His doctor ordered a biopsy and CT scan. On the Tuesday after Memorial Day, Shuck was sitting in his office off the Bon Air gym when he got a telephone call.
Shuck had breast cancer.
Shock. That’s the only word to describe how he felt.
“Come to find out, 1 percent of men get this,” he said. “It is on the rise in men.”
Shuck didn’t know which surgeon to go to or which oncologist to trust. He was 57 and had never been sick. This was a new game and he didn’t know the players or the rules. So he talked to his friends who had cancer or knew someone who had.
Go to Howard Regional Health System, friends told him. The oncologists there are top-notch, they said. One friend had been treated by Dr. Annette Moore, so he chose her. He called the oncologist that day, a Tuesday. He immediately got an appointment for the next day.

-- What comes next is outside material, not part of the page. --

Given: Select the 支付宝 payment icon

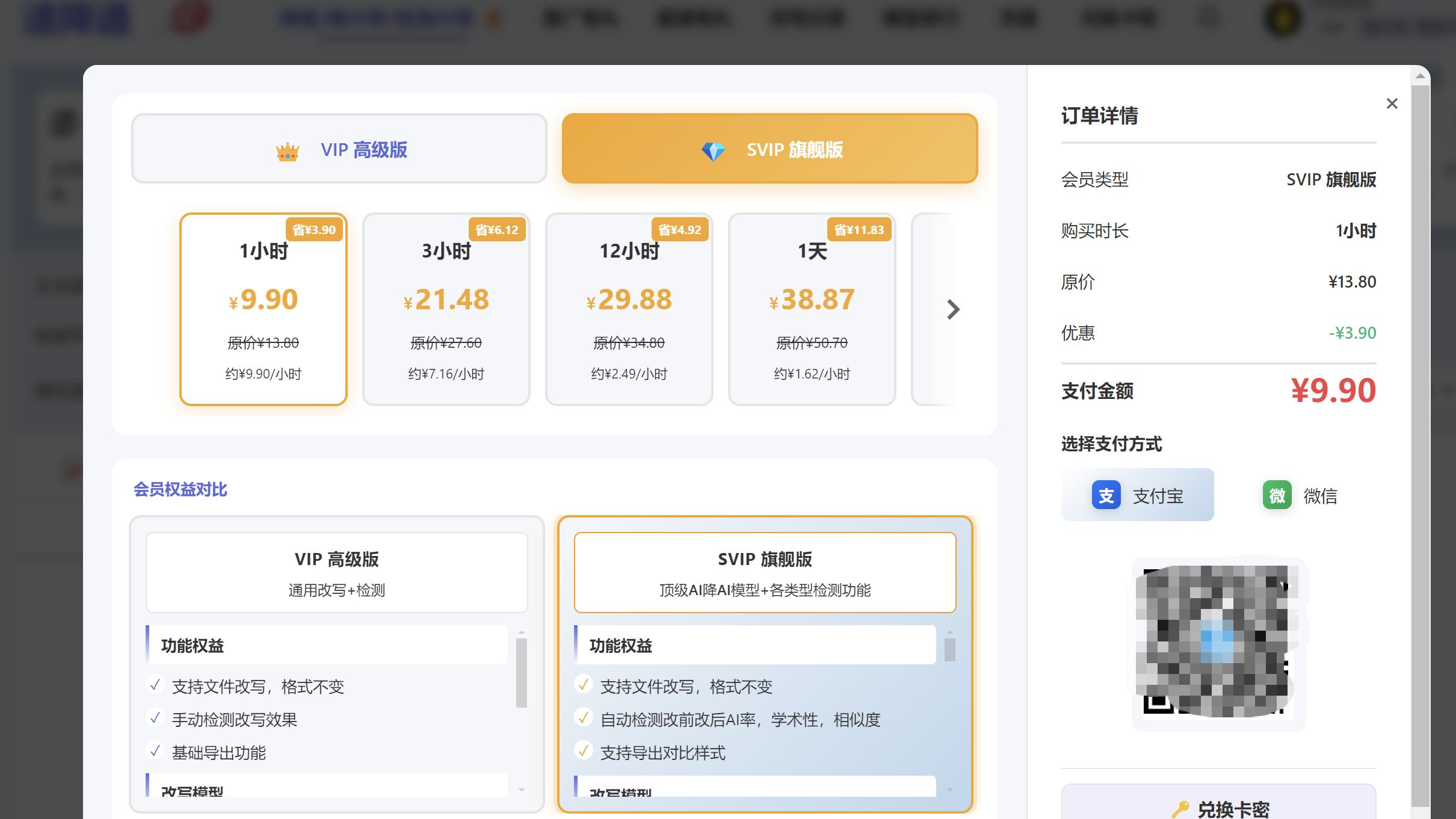Looking at the screenshot, I should 1106,495.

Shuck had heard that Dr. Thomas Schmidt of The Breast Care Center of Indiana in Indianapolis was a great surgeon. So good, in fact, it’s difficult to get in right way. Dr. Moore called Dr. Schmidt. Shuck got his appointment.
“This is how God works,” said Shuck. “He opens doors.”

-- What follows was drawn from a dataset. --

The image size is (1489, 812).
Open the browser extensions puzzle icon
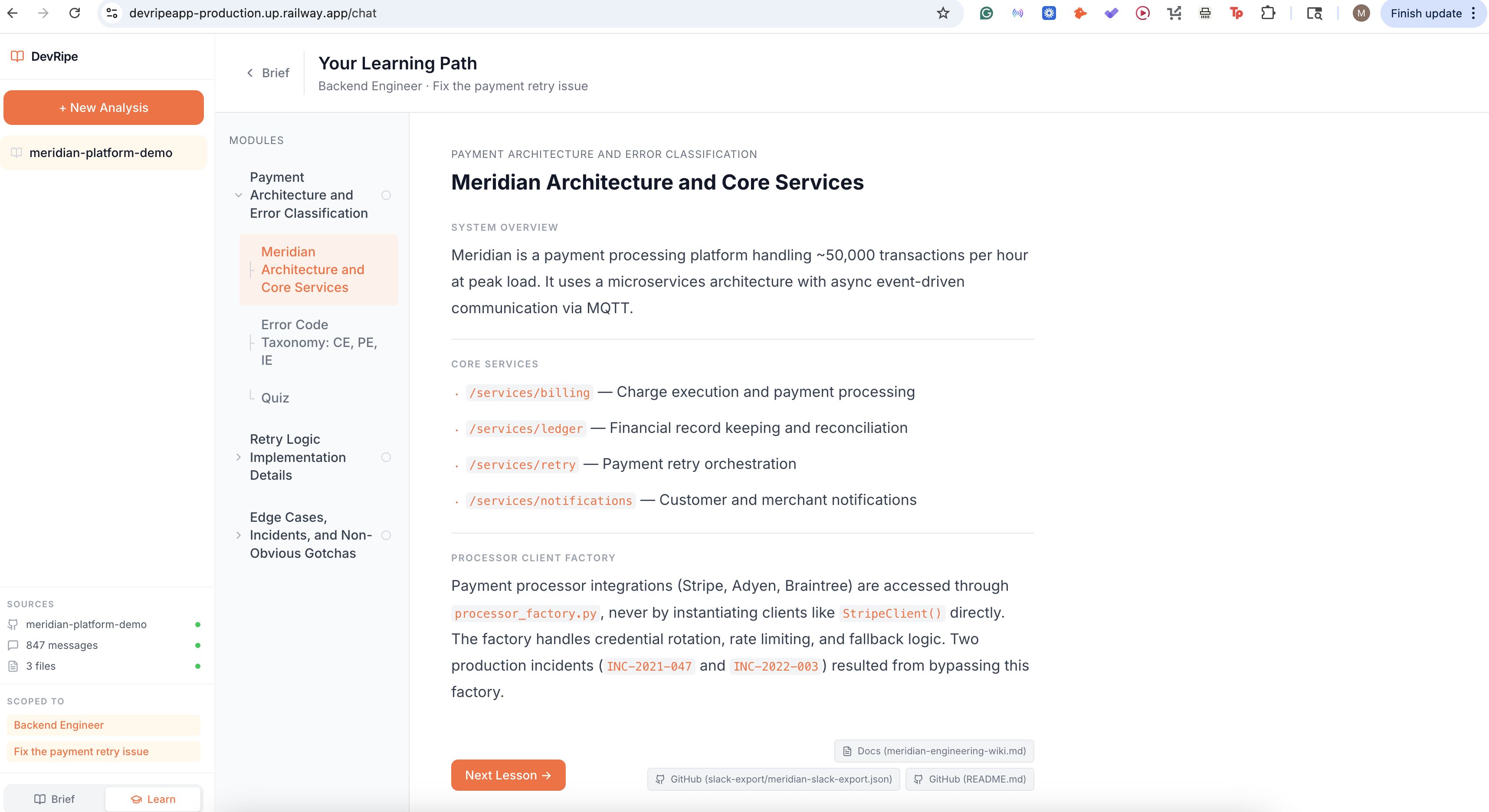click(x=1268, y=13)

“Dr. Schmidt examined me and then sat down on the table with me and drew a picture of my breast and explained what he was going to do,” Shuck said.
The PE teacher had an ultrasound, an MRI, and a mammogram. He smiled and threw up his hands. “I now have a whole new appreciation for women,” he said, comparing a mammogram to a vise.
All the tests were good. It was time to operate. Within four weeks of being told he had breast cancer, he had a mastectomy.
“I said just take the whole thing,” Shuck said. “I don’t want it coming back.”
In addition to removing the breast tissue, a few lymph nodes were removed, to see if the cancer had spread. The original screening showed the lymph nodes were clear, but as is procedure, they were sent to a pathologist for further testing. The results were positive. There was cancer in the lymph nodes.
“That kind of set me back,” Shuck said.
Dr. Moore ordered a CT scan, a bone scan, and a PET scan.
“Waiting for the results of those tests were the longest four or five days of my life,” he said.
“When Dr. Moore came into the exam room, she had a smile on her face,” Shuck said, tearing up. “It was unbelievable relief.”
He’s now taking chemotherapy and will have radiation. He’s had few side effects from the chemo, basically a couple of days of feeling tired and hair loss.
“I can’t say enough about the care I’ve been at Dr. Schmidt’s office and here at Howard,” Shuck said, crying. “The people are wonderful and treat you like family.”
Shuck is a Christian and said faith has gotten him and his family through everything.
“If God brings you to it, he’ll get you through it,” is his philosophy.
“God said, ‘You’re going to have a story to tell people, especially men.’
“God uses you in different ways to help people out,” Shuck said. Teaching other men about breast cancer is one way Shuck will be helping others form now on. “It can happen to anyone,” he said.